SET TASK >> From the passage on how a household shares Apple devices and media, retype the section that begins at the words "The iMac is" and stops after the words "the my Air.".

GIVEN PASSAGE >>
====================
We use one Apple ID for all iTunes purchases (music, videos, books & apps) across all devices. Each user of an iOS device also has their own unique Apple ID used for iCloud.

The iMac is our main hub. All music and videos are stored on it. All iOS devices with the exception of any that are mine sync with the iMac. I maintain my own music on the MacBook Air that I manually manage (I will copy over items from the iMac that I want on to the Air and will copy over times that I have added to the Air back to the iMac - I believe that this can be automated with the use of Home Sharing when both computers are on the same network). All iOS devices that are mine sync with the my Air.

Music on the kids's and wife's iOS device are managed individually via syncing with the iMac. This goes for videos as well, however we usually only access videos when we are at home and therefor rely on the built-in Home Sharing ability of each iOS device to stream content from the iMac to the device. This is also how we use the 2nd gen Apple TV.
====================
SUPPLIED INFORMATION >>

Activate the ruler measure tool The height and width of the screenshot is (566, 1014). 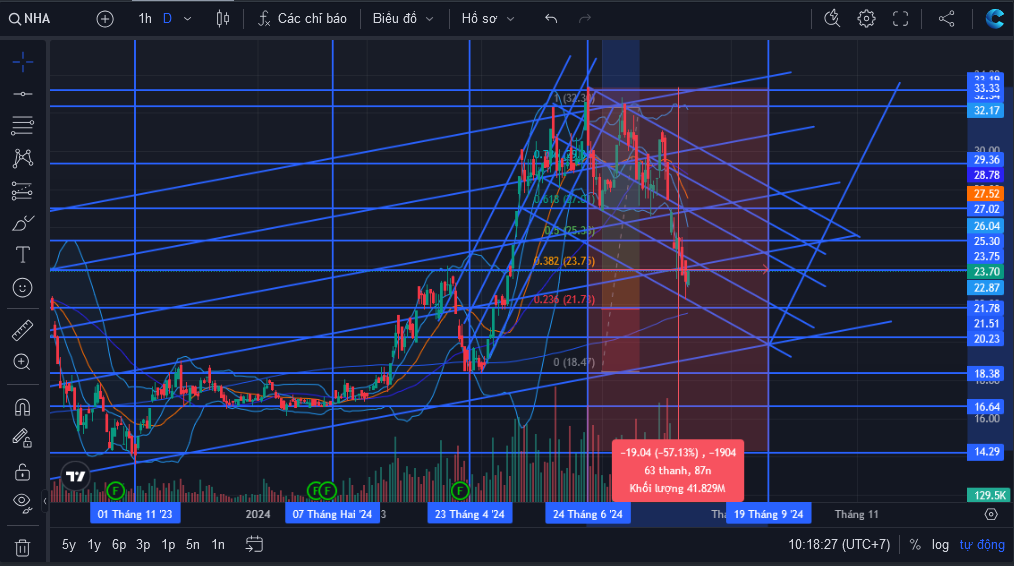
====================
RESULT FOR THIS TASK >>
The iMac is our main hub. All music and videos are stored on it. All iOS devices with the exception of any that are mine sync with the iMac. I maintain my own music on the MacBook Air that I manually manage (I will copy over items from the iMac that I want on to the Air and will copy over times that I have added to the Air back to the iMac - I believe that this can be automated with the use of Home Sharing when both computers are on the same network). All iOS devices that are mine sync with the my Air.